The start was interesting beginning with a long par 4 that plays downhill and then a nice short par4 at the second. Three was a pretty mundane dog leg left par 4 but things really started taking off around the par 4 6th. The course began flowing into some really nice rolling terrain that the designers used to great advantage to create interesting and challenging holes. The last three holes encapsulated everything I loved about the course. 16 was an uphill dogleg par 4 that plays around 300 yards. Options galore are available from the tee depending on the way the player wants to attack the hole. 17 is a shorter par 4. A well placed drive down the right side opens up the approach to the large sloped green. 18 is a massive par 4 that appears to me to resemble 18 at Shinnecock.
This was a fun challenging course that I would readily return to play. Probably the only downside is that the greens were not as challenging as some of the other Coore/Crenshaw courses I've played. On the good side even though the holes wound through some significant elevation changes you could walk this course without any problems. This is a beautiful, natural layout that I would seek out and play any time I was in the Phoenix area.
It was a demanding and long day this one. Very early in the moring I was the first one to tee off on my own at Eagle Mountain GC which I found a very good and friendly option, very close to the WeKoPa GC. After breakfast I arrived to this Club and was able to give a full look to the Cholla Course which I didn´t play but found maybe tougher from the tee than Saguaro and some kind friendlier with the approach shots.
But all in one two similar experiences which of course are ones worth if travelling here.
Played with a very friendly local guy and in the middle of the round we joined 2 more golfers to make it a more fun afternoon.
I had my butt kicked in the front 9 without hitting bad shots, it just happened that I made too many silly mistakes and the course just doesn't forgive one single error. The front 9 are some kind of easier, with much more level changes and some holes really to remember like very long par 3 15th and short 15th up the hill.
18th was one of the best holes, some kind of 480yds downhill with a nice forced carry for the tee shot. I ended the round with no birdies, putting not that bad but it just happened I was not good enough for them.
On the front 9 there are someshort good holes like par 4 7th and short par 3 9th with very small greens.
Despite being in summer, course was in decent shape and I liked it, but again need my pictures to really remember some of the holes.
It is one of those you have to play if coming here, but you will not find it easy to remember many details if not using your camera.
Make sure your driver is working on this course and Coore and Crenshaw offer forced carries on many a hole.
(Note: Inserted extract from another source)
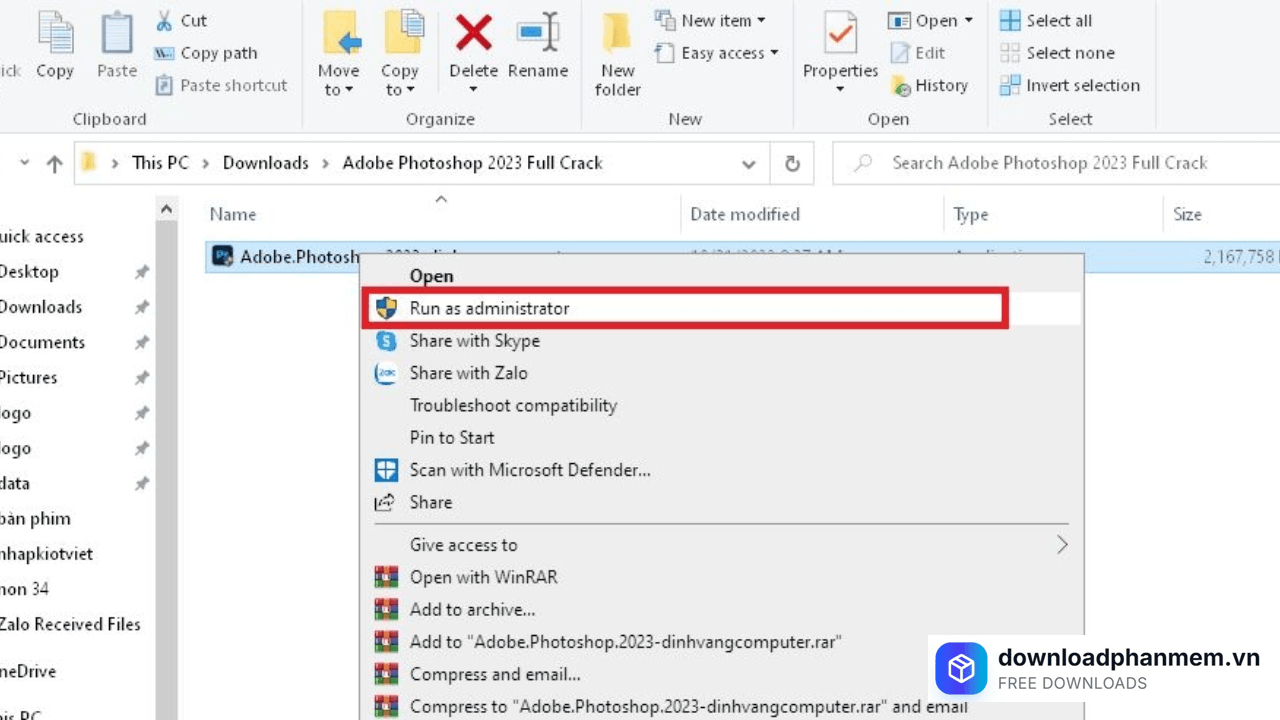
Task: Expand the Move to dropdown
Action: click(x=338, y=80)
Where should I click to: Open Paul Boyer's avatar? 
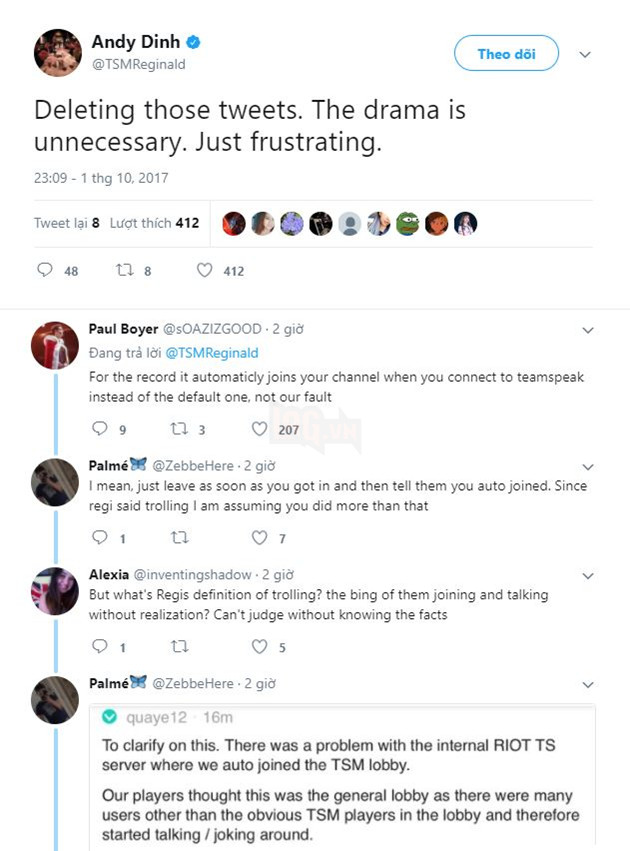click(x=55, y=346)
The course has stunning visuals and as it resides on a Indian reservation, has access to order to keep it lush and in top shape.
The course doesn't try to disguise its danger, Coore and Crenshaw lay it all out there in front of you but also offer several ways of playing the hole that bears repeated visits.
The desert scrub is thinned in places so you can recover from mishits and after finishing up on 18, you will feel like going out and playing another 18, a true testament to one of the best courses in Arizona.